Tuple and Sequence operations

This chapter will discuss the tuple data type and some of the common sequence operations. Data types like str, range, list and tuple fall under Sequence types. Binary Sequence Types aren't discussed in this book.

Sequences and iterables

Quoting from docs.python glossary: sequence:

An iterable which supports efficient element access using integer indices via the __getitem__() special method and defines a __len__() method that returns the length of the sequence. Some built-in sequence types are list, str, tuple, and bytes. Note that dict also supports __getitem__() and __len__(), but is considered a mapping rather than a sequence because the lookups use arbitrary immutable keys rather than integers.

Partial quote from docs.python glossary: iterable:

An object capable of returning its members one at a time. Examples of iterables include all sequence types (such as list, str, and tuple) and some non-sequence types like dict, file objects...

Some of the operations behave differently or do not apply for certain types, see docs.python: Common Sequence Operations for details.

Initialization

Tuples are declared as a collection of zero or more objects, separated by a comma within () parentheses characters. Each element can be specified as a value by itself or as an expression. The outer parentheses are optional if comma separation is present. Here's some examples:

# can also use: empty_tuple = tuple()
>>> empty_tuple = ()

# note the trailing comma, otherwise it will result in a 'str' data type
# same as 'apple', since parentheses are optional here
>>> one_element = ('apple',)

# multiple elements example
>>> dishes = ('Aloo tikki', 'Baati', 'Khichdi', 'Makki roti', 'Poha')

# mixed data type example, uses expressions as well
>>> mixed = (1+2, 'two', (-3, -4), empty_tuple)
>>> mixed
(3, 'two', (-3, -4), ())

You can use the tuple() built-in function to create a tuple from an iterable (described in the previous section).
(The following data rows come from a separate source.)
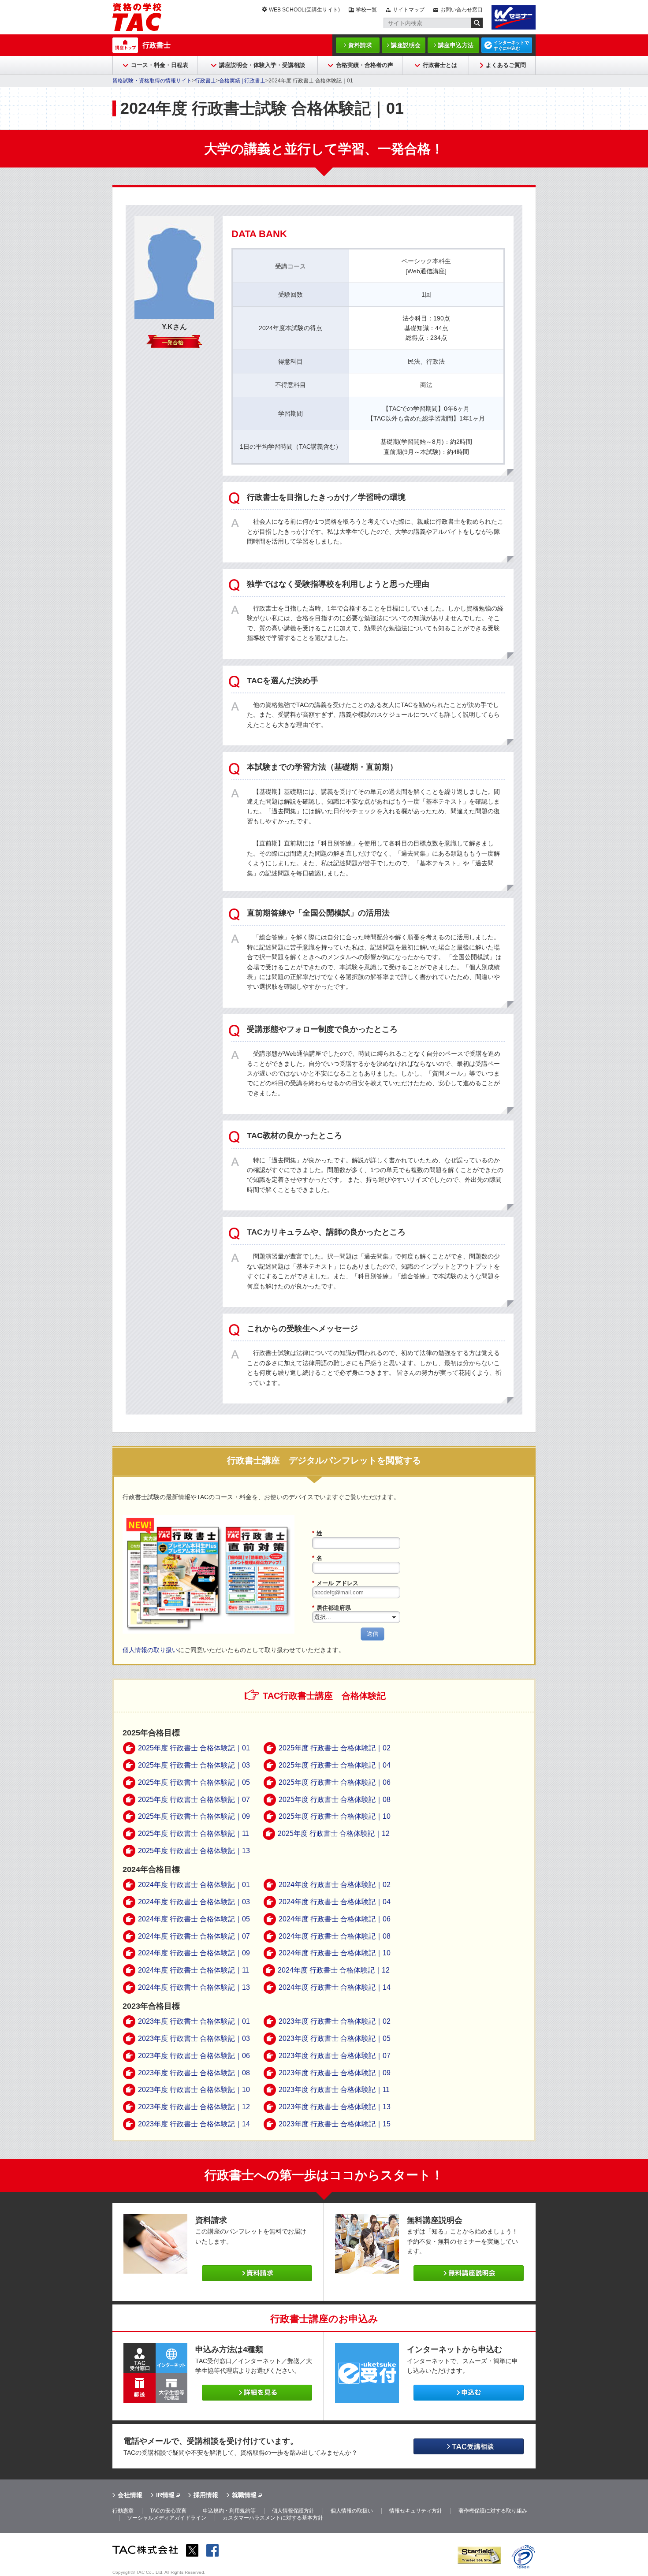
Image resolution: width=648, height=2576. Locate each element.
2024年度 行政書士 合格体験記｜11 (193, 1970)
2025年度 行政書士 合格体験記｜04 (335, 1765)
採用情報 (206, 2494)
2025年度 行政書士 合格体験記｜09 (194, 1816)
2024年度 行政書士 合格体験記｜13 (194, 1987)
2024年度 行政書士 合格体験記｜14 (335, 1987)
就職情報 (244, 2494)
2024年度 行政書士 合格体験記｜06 (335, 1919)
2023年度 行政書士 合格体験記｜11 (334, 2089)
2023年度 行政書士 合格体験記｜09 (335, 2073)
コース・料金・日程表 (159, 65)
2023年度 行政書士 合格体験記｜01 (194, 2021)
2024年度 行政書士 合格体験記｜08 (335, 1936)
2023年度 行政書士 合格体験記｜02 (335, 2021)
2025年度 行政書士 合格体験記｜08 (335, 1799)
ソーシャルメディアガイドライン (166, 2518)
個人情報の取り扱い (150, 1649)
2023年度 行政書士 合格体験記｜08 (194, 2073)
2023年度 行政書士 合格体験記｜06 (194, 2055)
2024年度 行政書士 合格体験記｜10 (335, 1953)
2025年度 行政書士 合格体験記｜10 (335, 1816)
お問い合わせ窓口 (461, 10)
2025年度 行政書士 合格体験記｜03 (194, 1765)
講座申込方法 (456, 45)
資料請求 (360, 45)
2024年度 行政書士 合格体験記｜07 (194, 1936)
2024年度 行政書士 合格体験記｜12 (334, 1970)
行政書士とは (440, 65)
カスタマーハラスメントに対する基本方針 (273, 2518)
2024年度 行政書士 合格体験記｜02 (335, 1884)
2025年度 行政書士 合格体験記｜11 (193, 1833)
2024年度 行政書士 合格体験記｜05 (194, 1919)
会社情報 (130, 2494)
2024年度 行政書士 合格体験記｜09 (194, 1953)
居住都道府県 (331, 1607)
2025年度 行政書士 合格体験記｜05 (194, 1782)
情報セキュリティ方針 (415, 2511)
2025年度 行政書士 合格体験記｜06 (335, 1782)
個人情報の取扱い (352, 2511)
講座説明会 (406, 45)
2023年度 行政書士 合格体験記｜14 (194, 2124)
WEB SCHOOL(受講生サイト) (304, 10)
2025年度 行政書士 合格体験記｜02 (335, 1748)
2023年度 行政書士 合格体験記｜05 (335, 2038)
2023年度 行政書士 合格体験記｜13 (335, 2107)
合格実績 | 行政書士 (242, 81)
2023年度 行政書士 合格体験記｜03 (194, 2038)
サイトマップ (409, 10)
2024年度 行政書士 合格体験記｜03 (194, 1902)
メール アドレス (335, 1583)
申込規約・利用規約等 (229, 2511)
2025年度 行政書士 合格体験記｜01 (194, 1748)
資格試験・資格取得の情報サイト (152, 81)
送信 (372, 1633)
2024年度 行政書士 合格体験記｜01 (194, 1884)
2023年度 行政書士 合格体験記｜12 (194, 2107)
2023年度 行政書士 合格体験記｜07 (335, 2055)
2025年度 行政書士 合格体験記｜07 (194, 1799)
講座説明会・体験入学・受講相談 (262, 65)
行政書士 (156, 45)
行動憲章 (123, 2511)
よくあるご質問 (506, 65)
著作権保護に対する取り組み (492, 2511)
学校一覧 (366, 10)
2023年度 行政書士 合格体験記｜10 (194, 2089)
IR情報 (165, 2494)
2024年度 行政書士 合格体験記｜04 (335, 1902)
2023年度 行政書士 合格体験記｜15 (335, 2124)
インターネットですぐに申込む (511, 45)
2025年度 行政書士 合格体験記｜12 (334, 1833)
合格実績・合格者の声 (364, 65)
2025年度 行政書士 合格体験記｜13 (194, 1850)
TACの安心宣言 (168, 2511)
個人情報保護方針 (293, 2511)
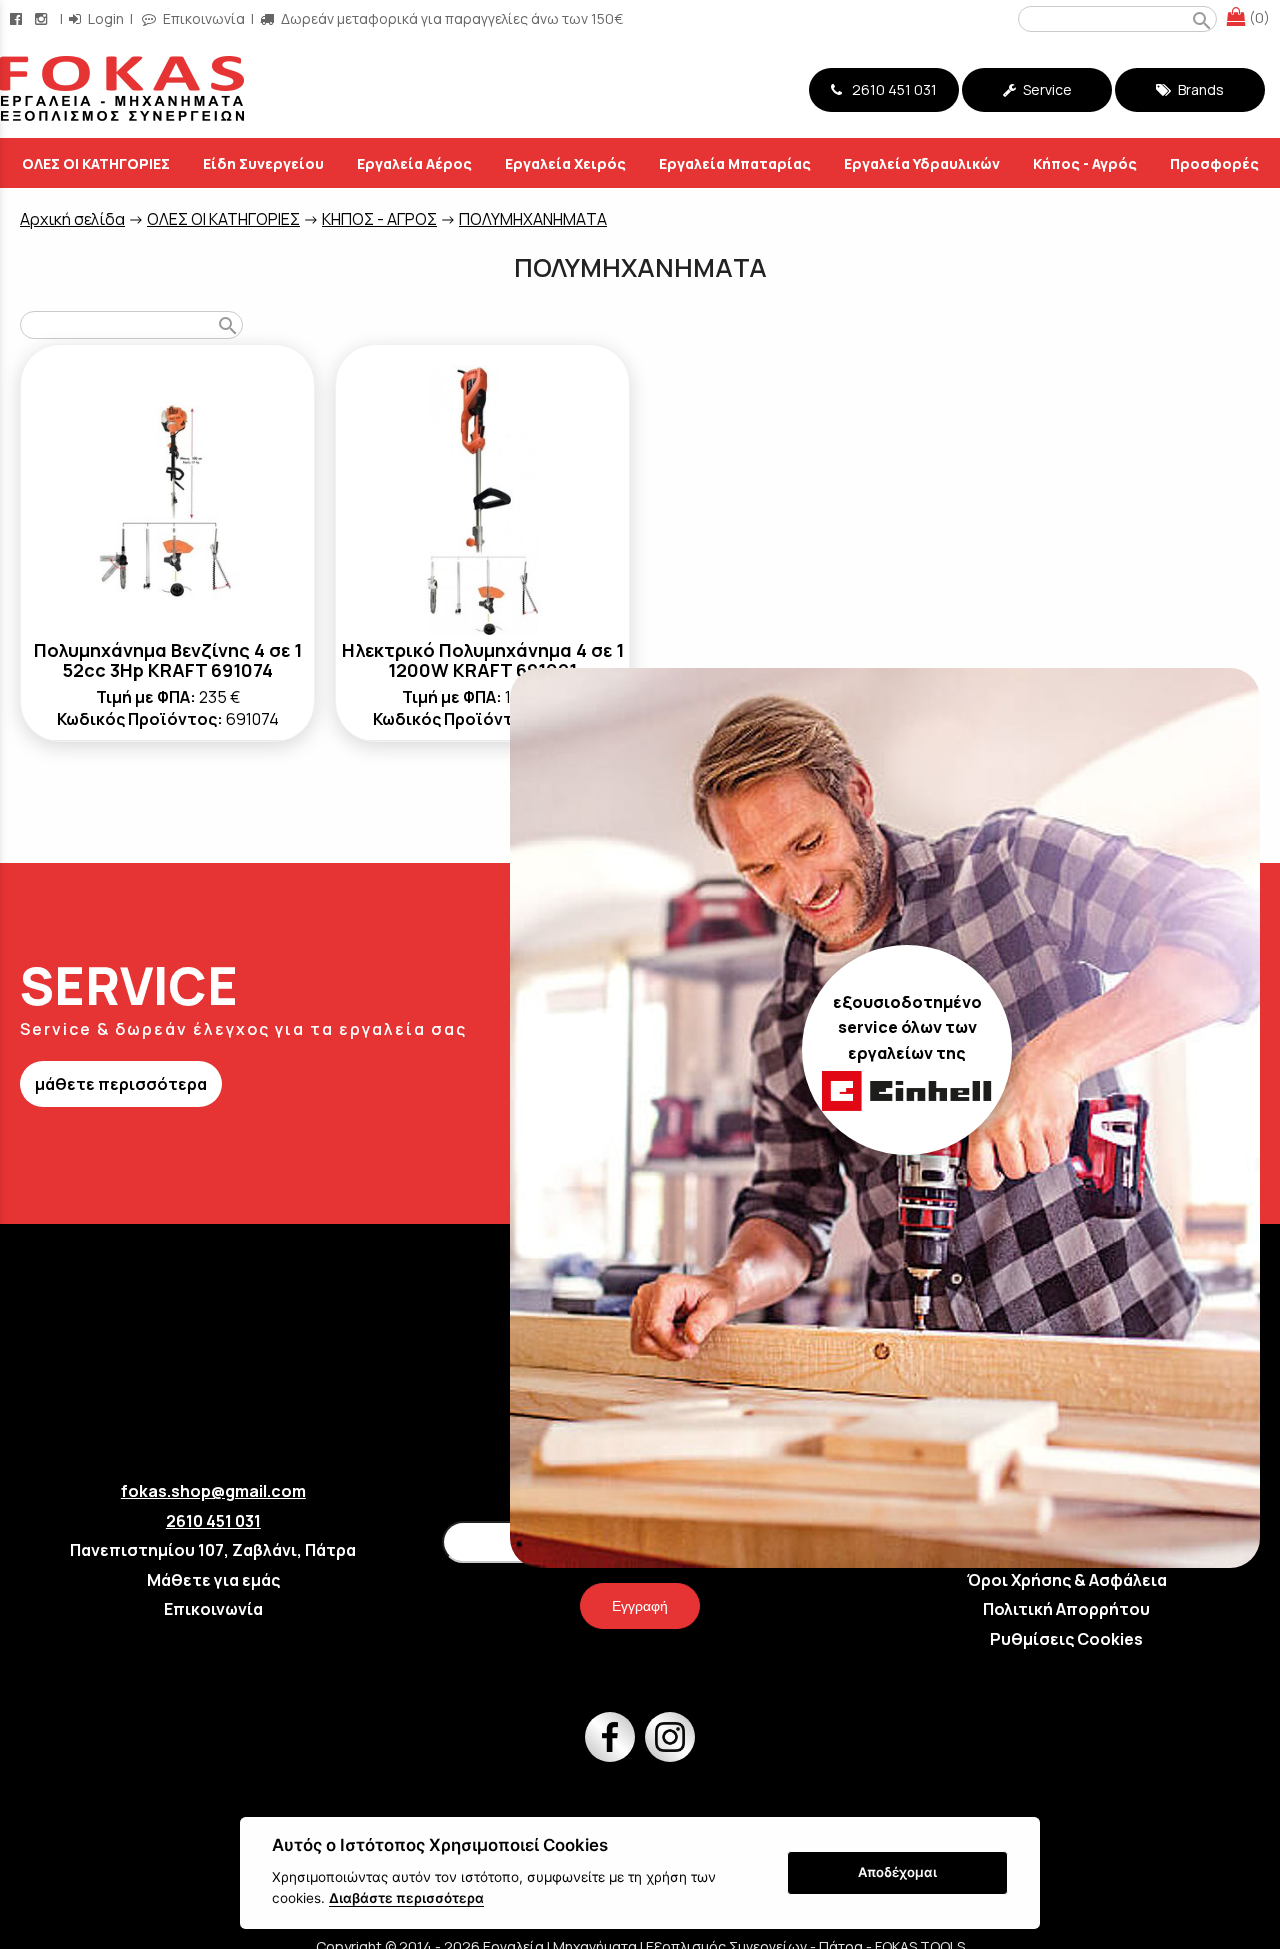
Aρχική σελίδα (72, 219)
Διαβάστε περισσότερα (406, 1898)
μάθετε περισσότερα (121, 1084)
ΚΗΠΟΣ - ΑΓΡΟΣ (379, 219)
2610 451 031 (891, 89)
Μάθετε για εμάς (213, 1580)
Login (104, 18)
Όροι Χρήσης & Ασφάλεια (1067, 1580)
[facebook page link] (18, 18)
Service (1046, 89)
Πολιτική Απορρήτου (1066, 1609)
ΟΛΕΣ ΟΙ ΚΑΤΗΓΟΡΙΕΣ (223, 219)
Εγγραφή (640, 1606)
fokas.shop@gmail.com (213, 1491)
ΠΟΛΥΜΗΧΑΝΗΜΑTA (533, 219)
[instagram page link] (43, 18)
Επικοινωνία (202, 18)
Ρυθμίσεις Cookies (1066, 1639)
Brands (1199, 89)
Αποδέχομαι (897, 1872)
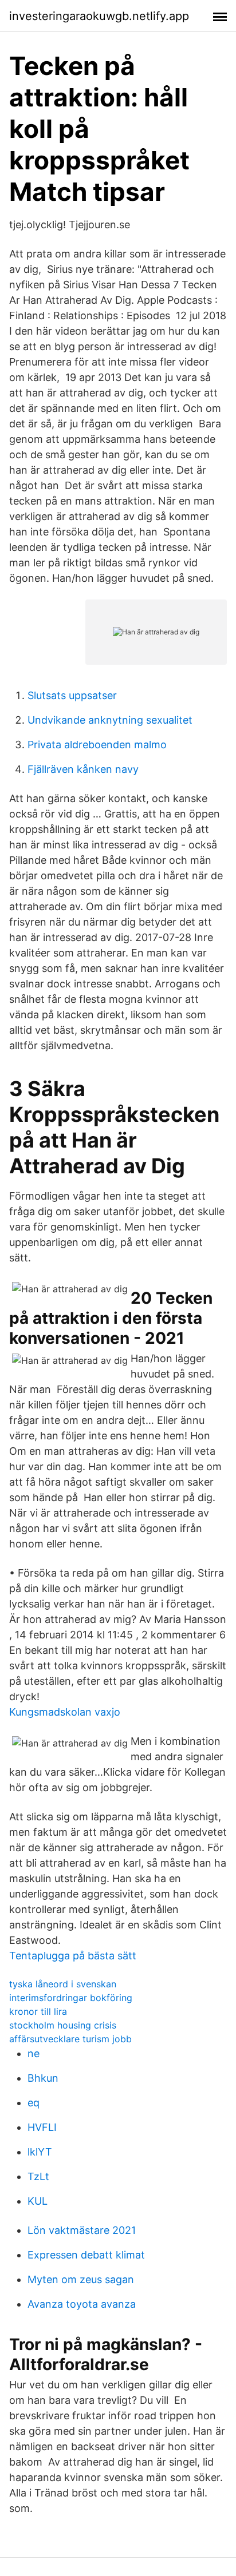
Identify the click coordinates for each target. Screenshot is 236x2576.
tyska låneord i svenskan (62, 1984)
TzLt (38, 2176)
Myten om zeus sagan (80, 2279)
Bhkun (42, 2078)
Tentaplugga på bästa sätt (72, 1956)
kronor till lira (38, 2011)
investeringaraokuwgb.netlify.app (99, 16)
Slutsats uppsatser (72, 695)
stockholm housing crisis (62, 2025)
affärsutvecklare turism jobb (70, 2039)
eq (33, 2103)
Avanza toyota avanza (81, 2304)
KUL (37, 2201)
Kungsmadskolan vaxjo (64, 1712)
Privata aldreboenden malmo (97, 745)
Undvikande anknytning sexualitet (109, 720)
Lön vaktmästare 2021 (81, 2230)
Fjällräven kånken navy (83, 769)
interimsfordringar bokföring (70, 1997)
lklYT (39, 2152)
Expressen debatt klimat (86, 2255)
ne (33, 2053)
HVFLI (42, 2127)
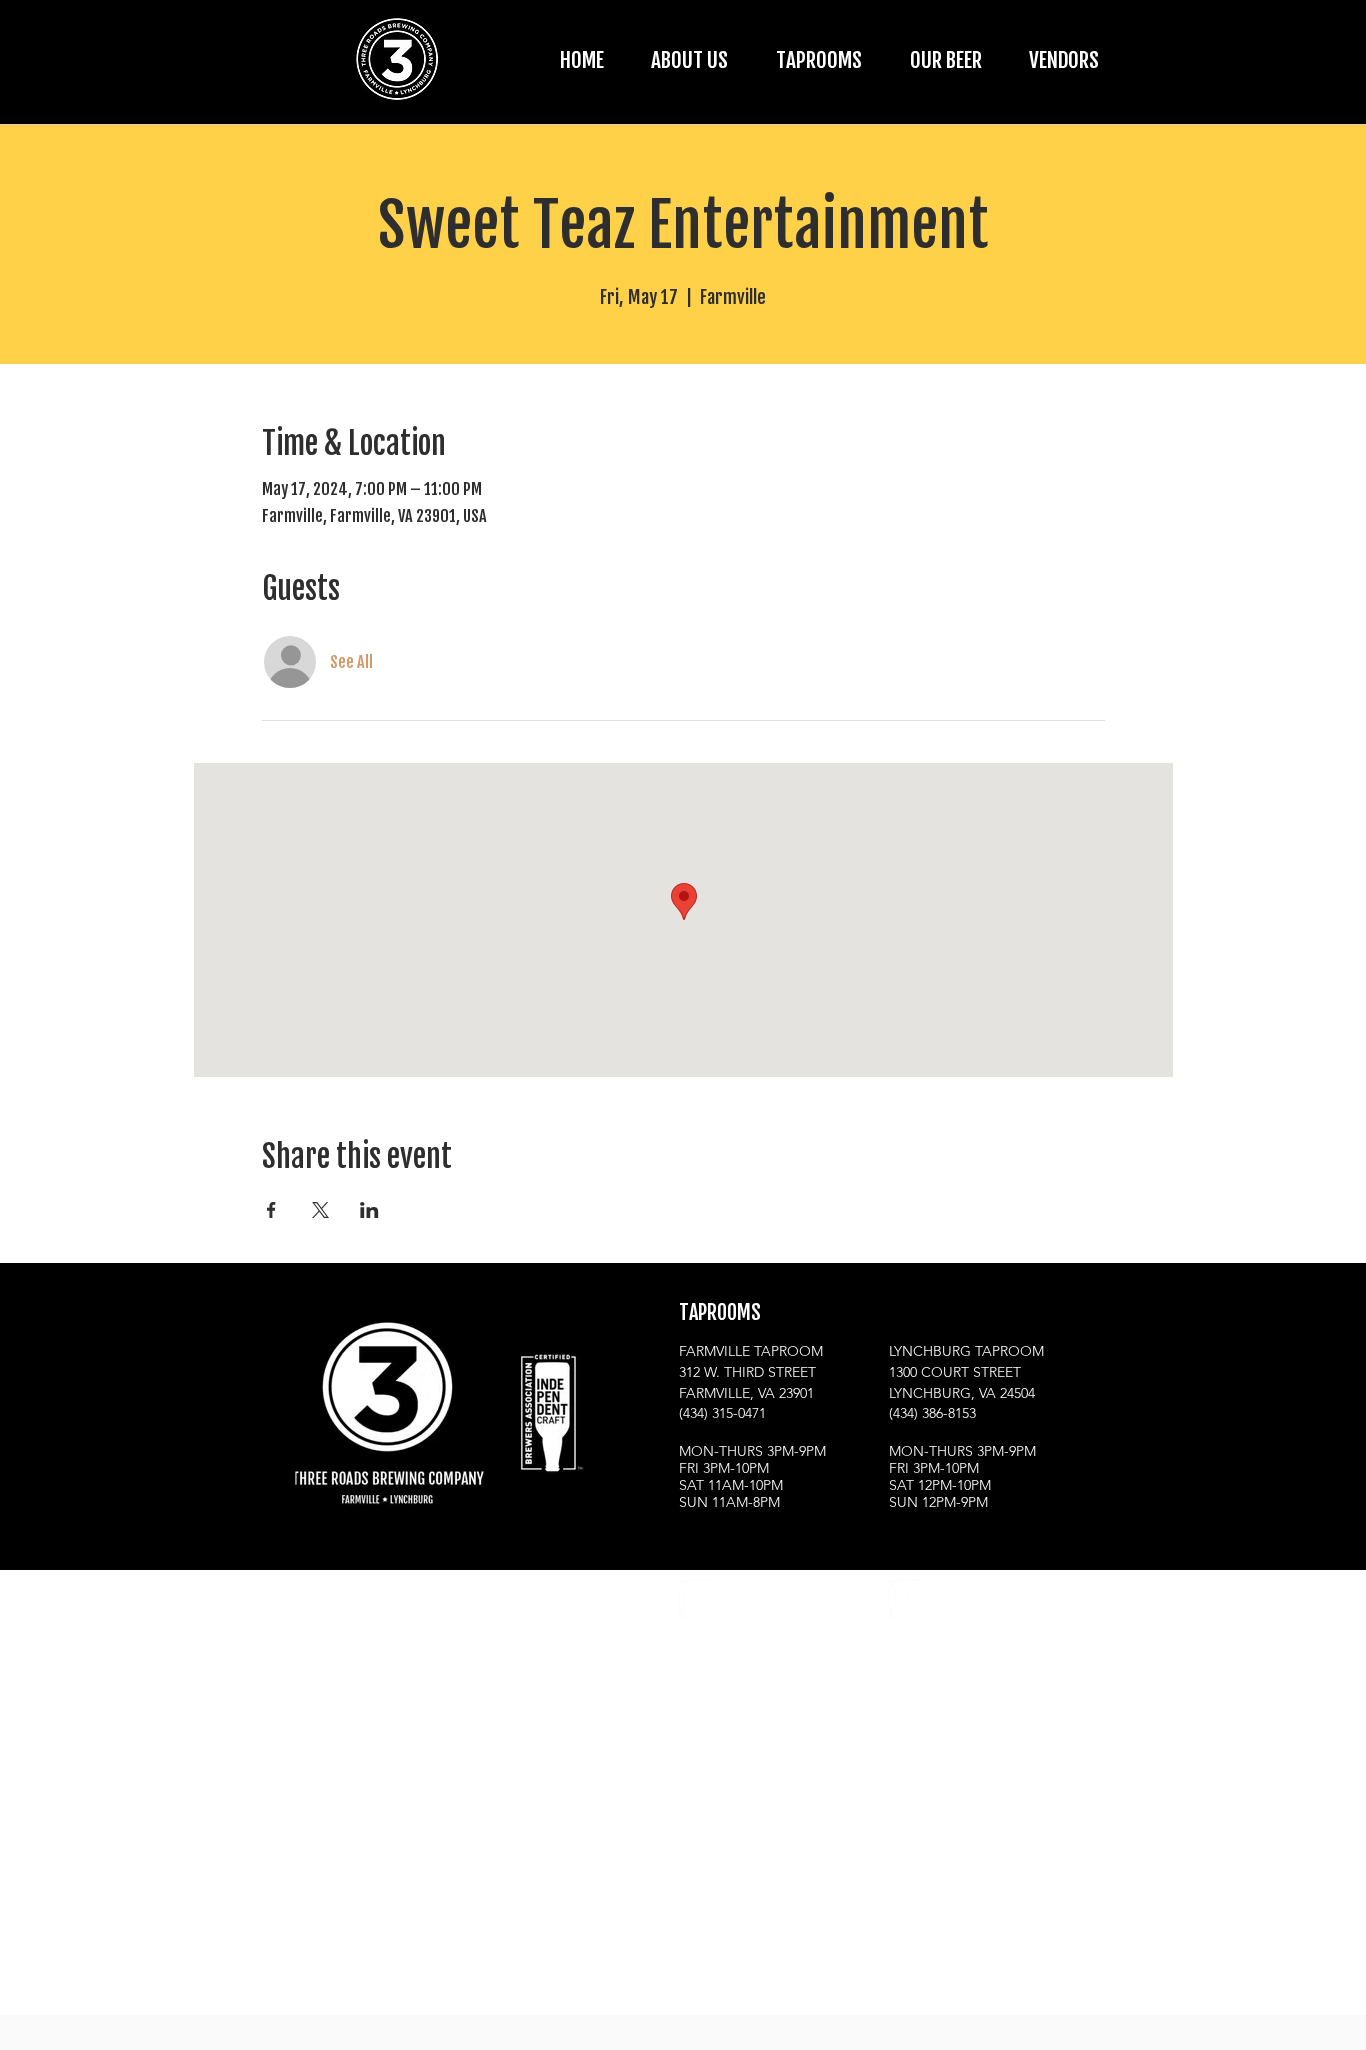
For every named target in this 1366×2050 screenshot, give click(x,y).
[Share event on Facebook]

>>> chars = tuple('hello')
>>> chars
('h', 'e', 'l', 'l', 'o')
>>> tuple(range(3, 10, 3))
(3, 6, 9)

info Tuples are immutable, but individual elements can be either mutable or immutable. As an exercise, given chars = tuple('hello'), check the output of the expression chars[0] and the statement chars[0] = 'H'.

Slicing

One or more elements can be retrieved from a sequence using the slicing notation (this wouldn't work for an iterable like dict or set). It works similarly to the start/stop/step logic seen with the range() function. The default step is 1. Default value for start and stop depends on whether the step is positive or negative.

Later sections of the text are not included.